:: Supplied entries
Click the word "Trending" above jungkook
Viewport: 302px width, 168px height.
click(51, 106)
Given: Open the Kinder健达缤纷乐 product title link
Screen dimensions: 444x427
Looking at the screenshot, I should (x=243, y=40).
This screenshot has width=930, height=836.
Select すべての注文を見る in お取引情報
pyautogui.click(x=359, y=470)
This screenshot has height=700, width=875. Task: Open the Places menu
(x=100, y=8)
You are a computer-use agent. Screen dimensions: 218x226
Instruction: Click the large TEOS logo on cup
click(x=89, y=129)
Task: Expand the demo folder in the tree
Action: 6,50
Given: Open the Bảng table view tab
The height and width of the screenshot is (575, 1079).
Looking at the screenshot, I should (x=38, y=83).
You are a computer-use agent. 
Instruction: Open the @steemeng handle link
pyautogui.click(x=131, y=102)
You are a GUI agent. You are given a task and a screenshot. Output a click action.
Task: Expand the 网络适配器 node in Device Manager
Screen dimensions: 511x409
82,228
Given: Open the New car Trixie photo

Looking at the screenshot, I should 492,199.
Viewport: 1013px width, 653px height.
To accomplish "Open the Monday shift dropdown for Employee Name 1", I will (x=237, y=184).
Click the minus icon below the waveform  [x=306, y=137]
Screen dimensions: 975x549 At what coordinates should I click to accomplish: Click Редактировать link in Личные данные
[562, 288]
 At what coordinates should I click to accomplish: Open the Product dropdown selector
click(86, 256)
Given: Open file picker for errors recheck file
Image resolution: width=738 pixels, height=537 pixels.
::::
**What is needed:**
Copy task for the entries above: every line with the string "agent".

**Answer:**
You are a computer-use agent. Screen dimensions: 218x226
You are a computer-use agent. 
You are a GUI agent. You are given a task and a screenshot. Output a click action.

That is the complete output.